Try it: In the records below, find the line containing "Task: Select the GBPUSD trade at 16:24:38" and return it together with every later line, exactly as written; pictures are to be omitted.

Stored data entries
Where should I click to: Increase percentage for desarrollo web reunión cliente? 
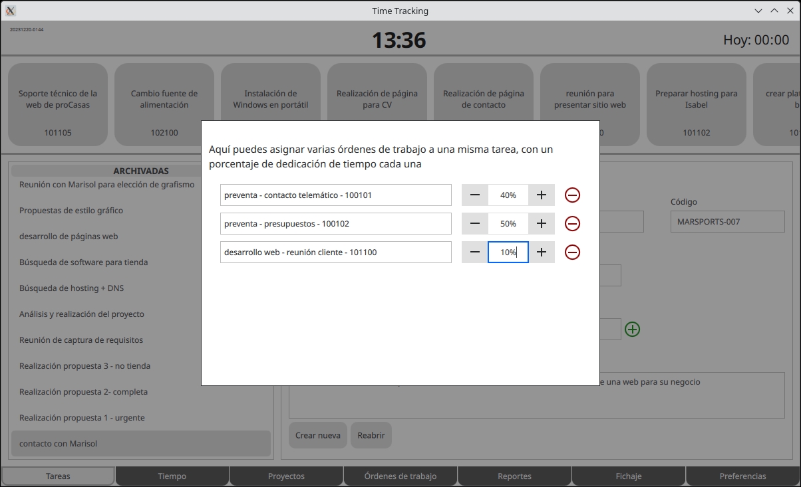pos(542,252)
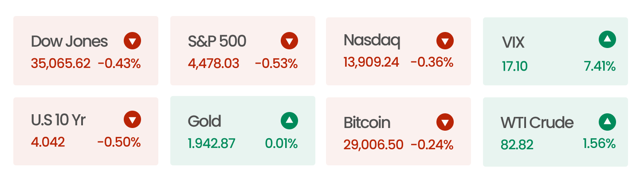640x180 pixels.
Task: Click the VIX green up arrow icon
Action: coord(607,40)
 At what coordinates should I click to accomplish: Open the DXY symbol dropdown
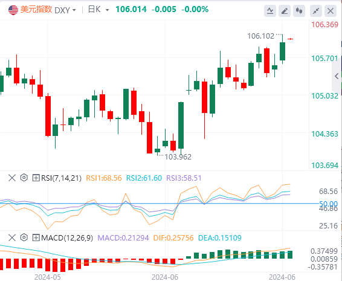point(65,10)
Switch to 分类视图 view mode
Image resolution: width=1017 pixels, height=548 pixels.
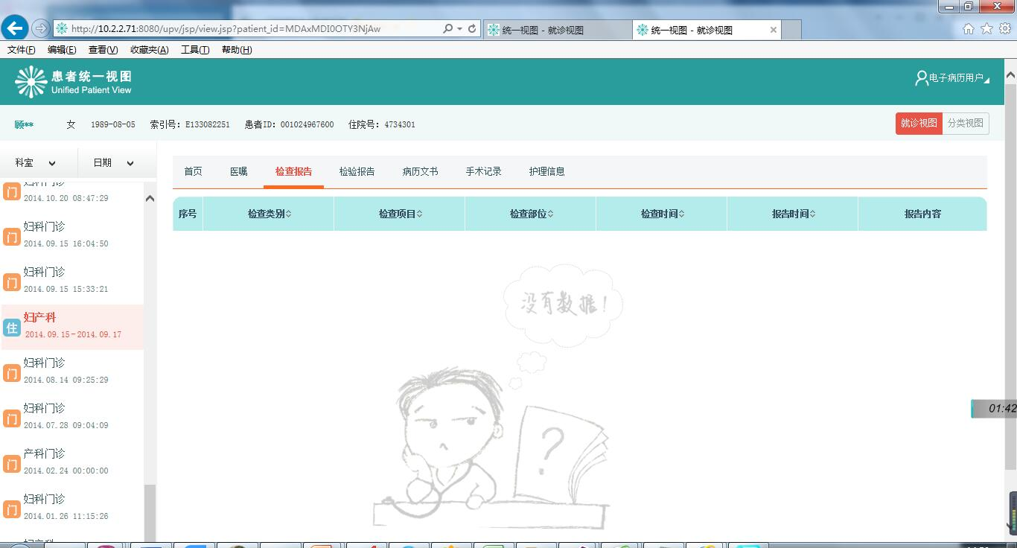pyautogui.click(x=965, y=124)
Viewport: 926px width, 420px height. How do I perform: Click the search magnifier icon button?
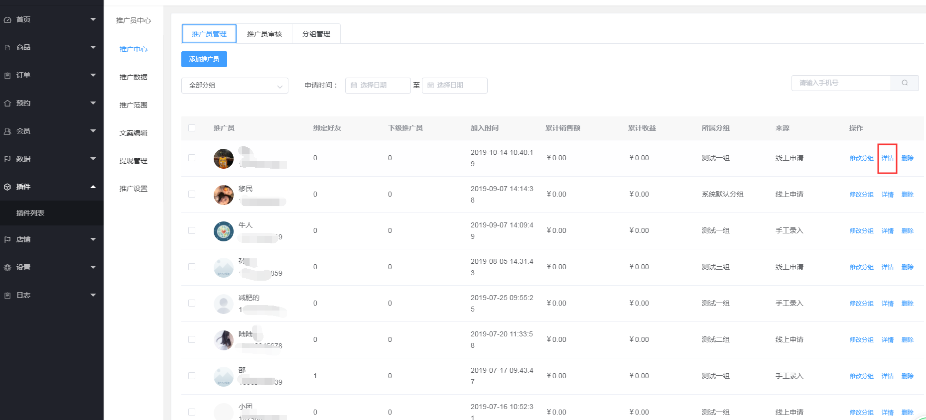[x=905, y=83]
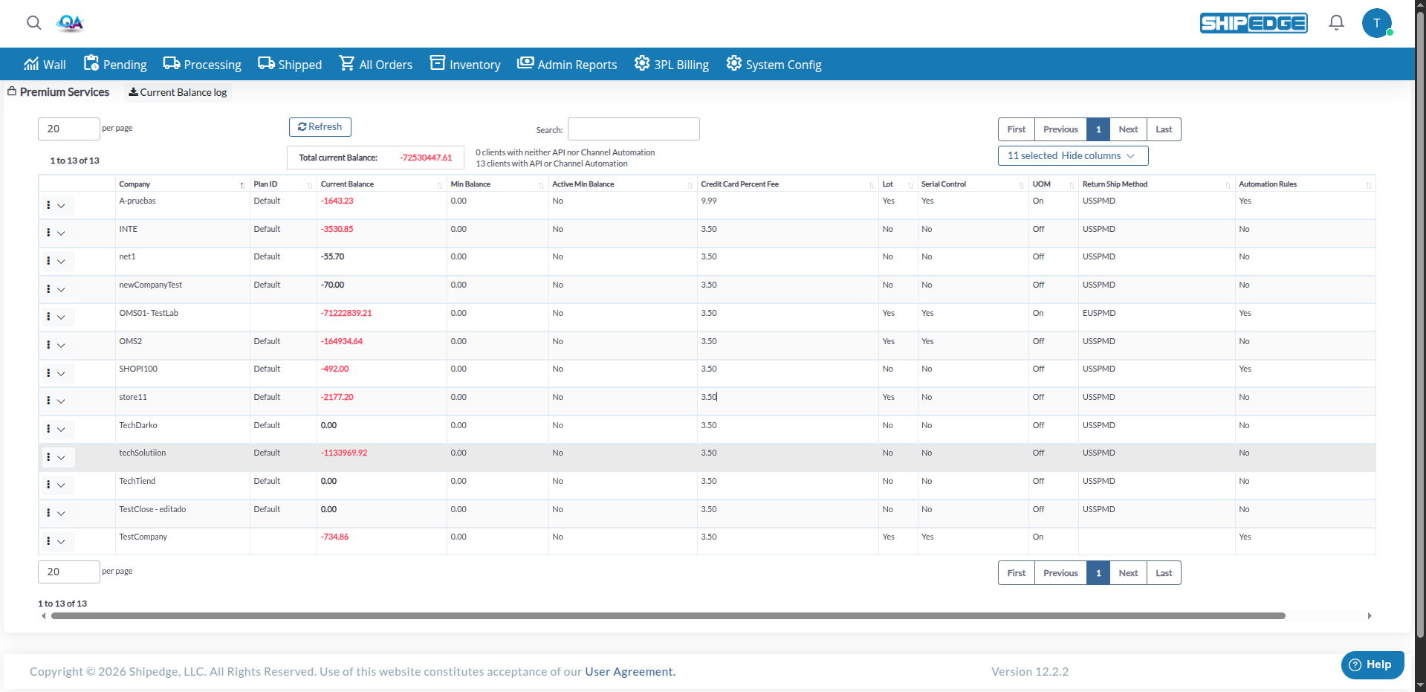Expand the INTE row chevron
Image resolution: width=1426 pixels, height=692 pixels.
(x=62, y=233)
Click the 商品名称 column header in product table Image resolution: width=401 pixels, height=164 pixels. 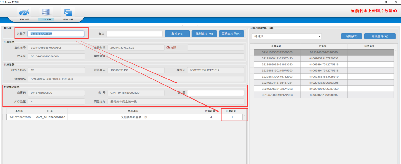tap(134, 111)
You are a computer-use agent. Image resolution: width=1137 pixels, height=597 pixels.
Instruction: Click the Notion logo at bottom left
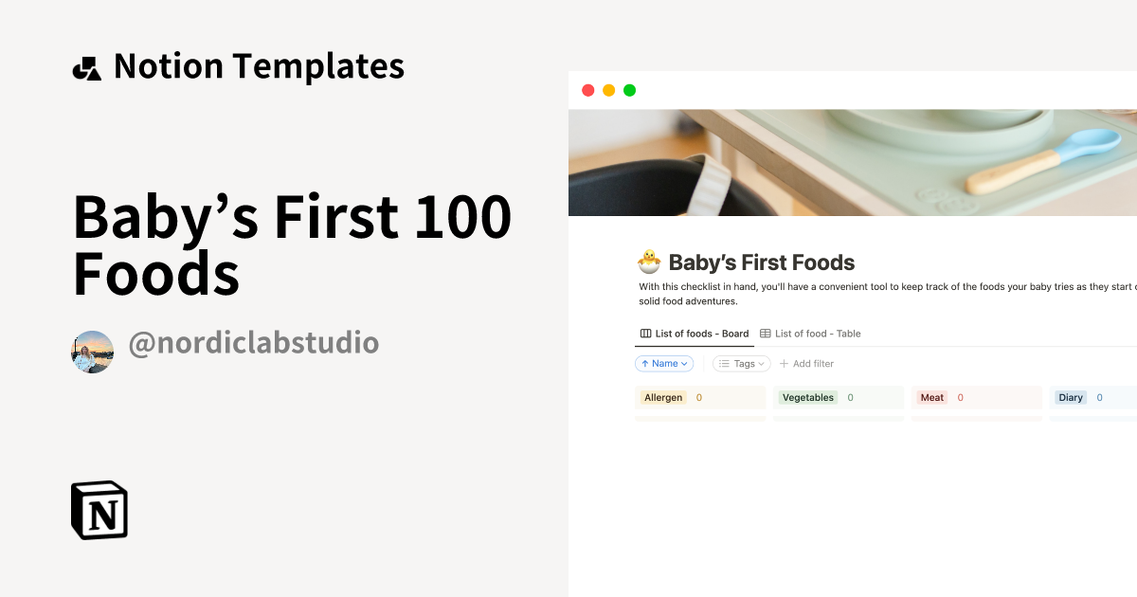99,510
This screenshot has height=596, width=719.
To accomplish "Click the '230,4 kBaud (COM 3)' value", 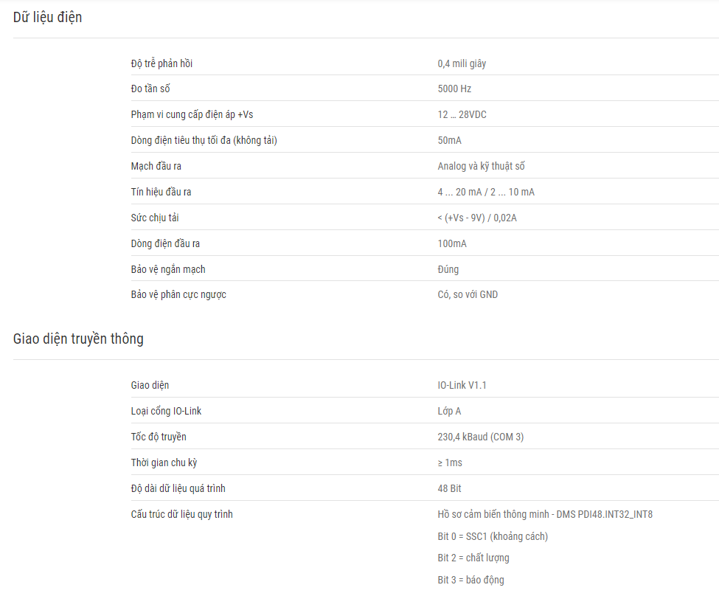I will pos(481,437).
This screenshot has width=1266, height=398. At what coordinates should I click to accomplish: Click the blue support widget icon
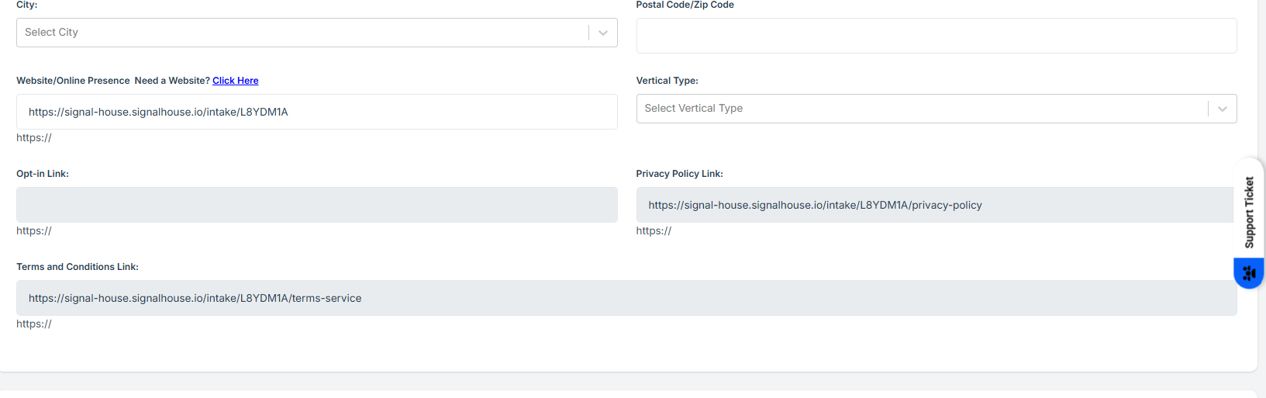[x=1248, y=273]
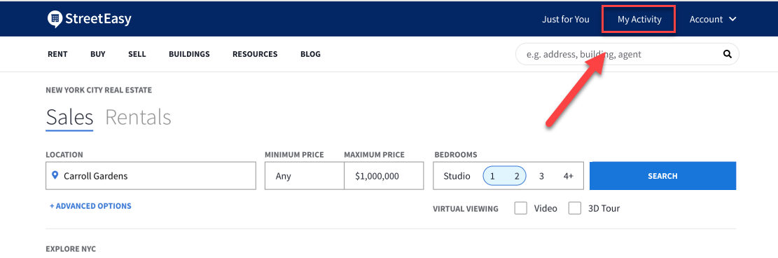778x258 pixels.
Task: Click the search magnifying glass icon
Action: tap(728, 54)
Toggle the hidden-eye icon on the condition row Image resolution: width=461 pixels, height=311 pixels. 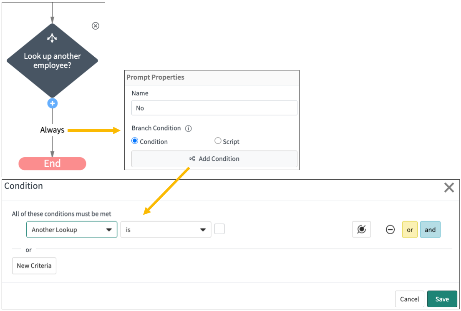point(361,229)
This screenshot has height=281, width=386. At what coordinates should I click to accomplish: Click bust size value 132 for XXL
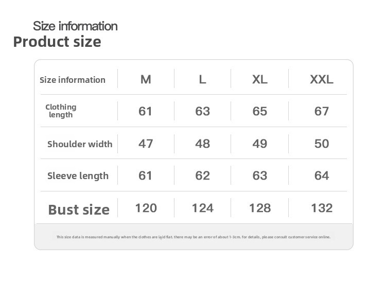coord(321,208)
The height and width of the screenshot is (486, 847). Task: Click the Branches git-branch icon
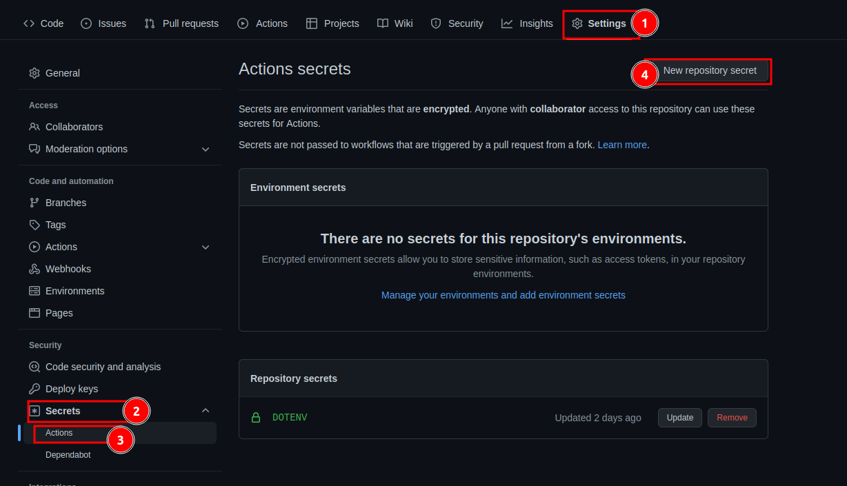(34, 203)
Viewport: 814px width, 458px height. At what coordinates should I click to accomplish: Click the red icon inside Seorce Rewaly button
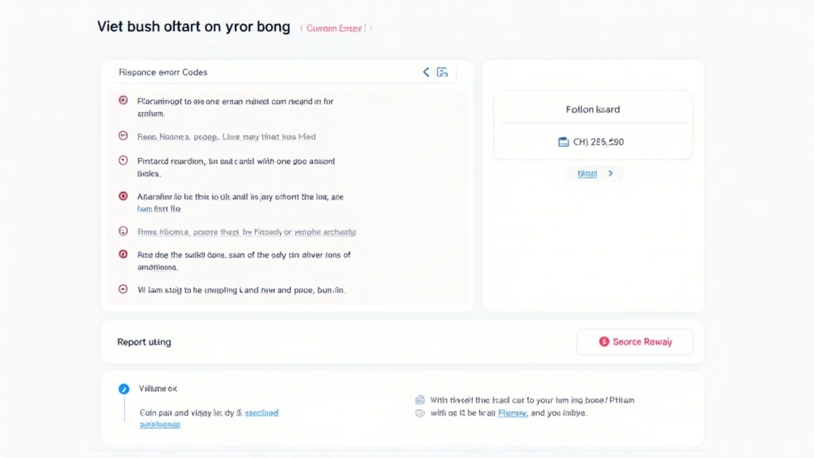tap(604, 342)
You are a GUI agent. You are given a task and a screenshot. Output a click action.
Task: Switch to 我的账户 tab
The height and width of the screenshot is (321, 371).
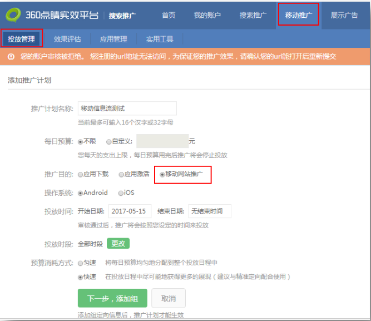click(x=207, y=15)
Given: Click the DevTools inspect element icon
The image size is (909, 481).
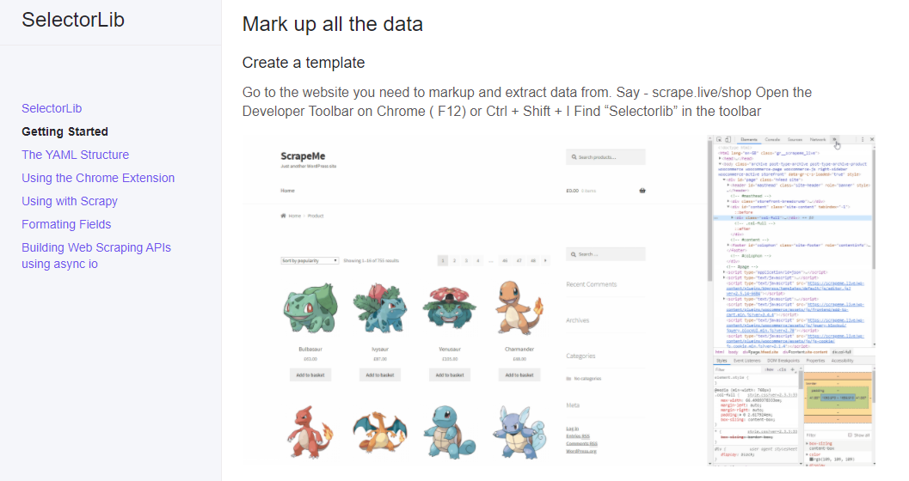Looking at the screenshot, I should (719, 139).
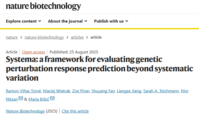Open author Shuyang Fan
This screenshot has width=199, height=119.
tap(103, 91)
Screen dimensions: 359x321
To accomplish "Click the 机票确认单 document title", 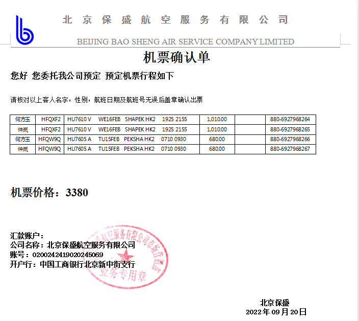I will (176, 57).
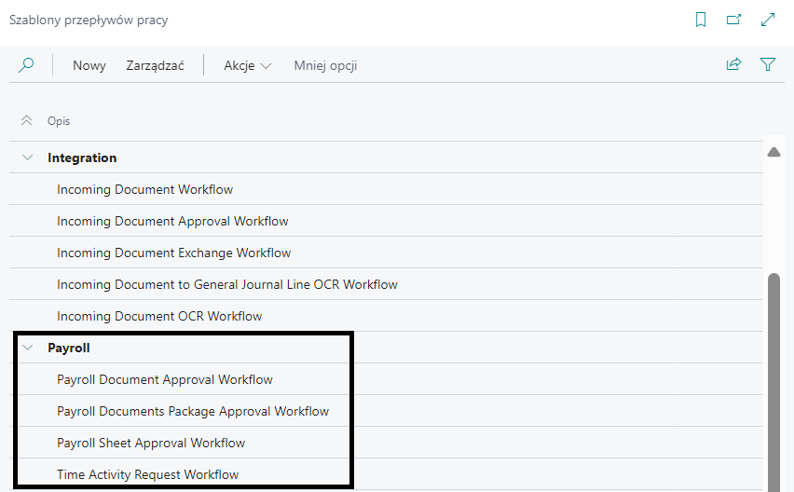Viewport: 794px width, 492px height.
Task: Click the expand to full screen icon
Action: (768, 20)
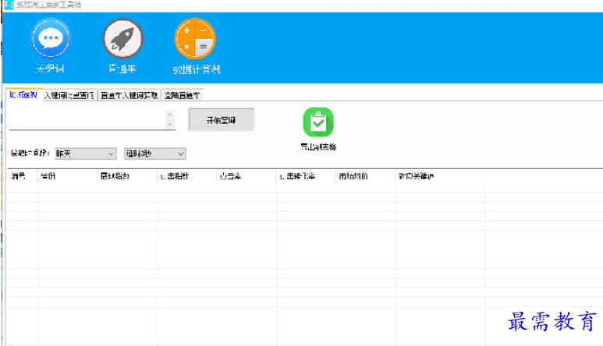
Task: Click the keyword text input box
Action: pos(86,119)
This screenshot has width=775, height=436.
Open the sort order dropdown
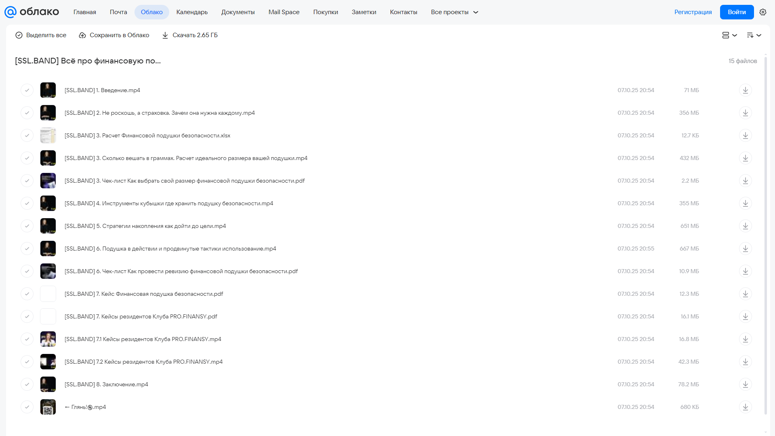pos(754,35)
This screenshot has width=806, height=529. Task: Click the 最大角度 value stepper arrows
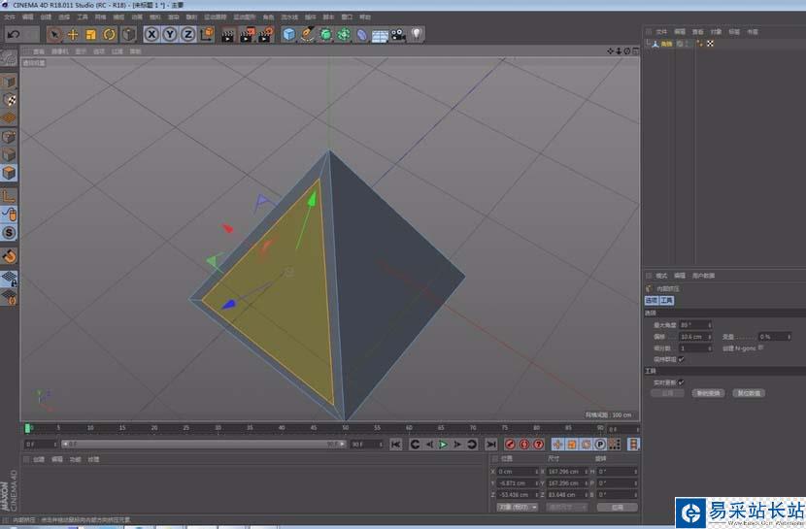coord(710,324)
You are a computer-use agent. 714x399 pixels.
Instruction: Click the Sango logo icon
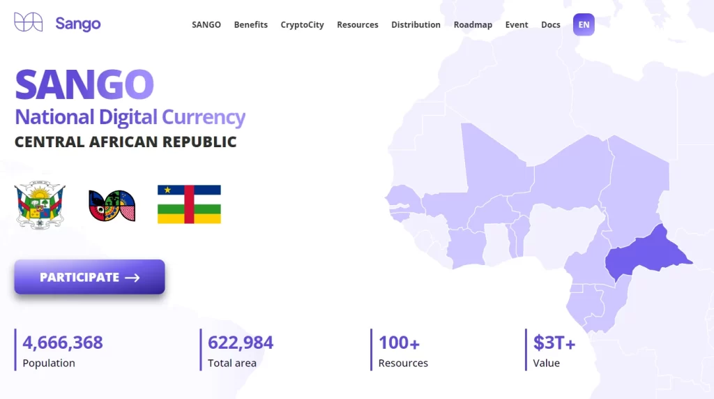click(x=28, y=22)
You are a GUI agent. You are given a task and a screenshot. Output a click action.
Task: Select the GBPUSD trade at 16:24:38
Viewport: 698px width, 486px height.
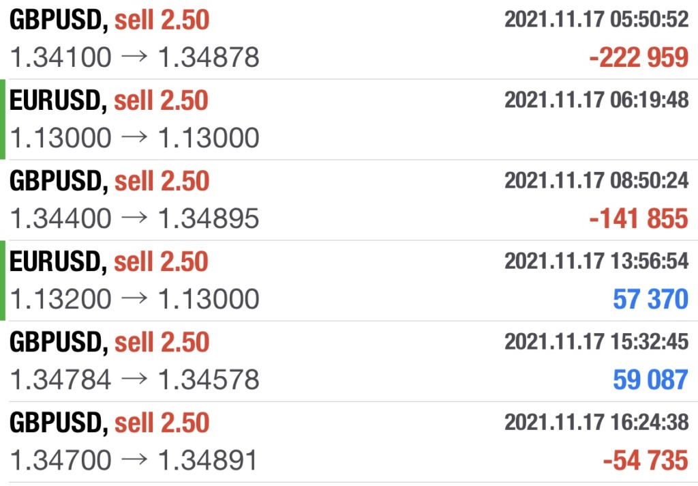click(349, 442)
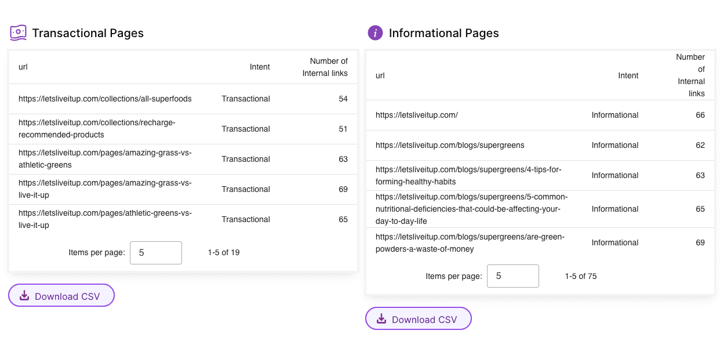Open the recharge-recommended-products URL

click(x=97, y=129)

Solution to the exercise:
Task: Select the GBPUSD trade at 16:24:38
Viewport: 698px width, 486px height.
click(349, 442)
Open the recharge-recommended-products URL

click(x=97, y=129)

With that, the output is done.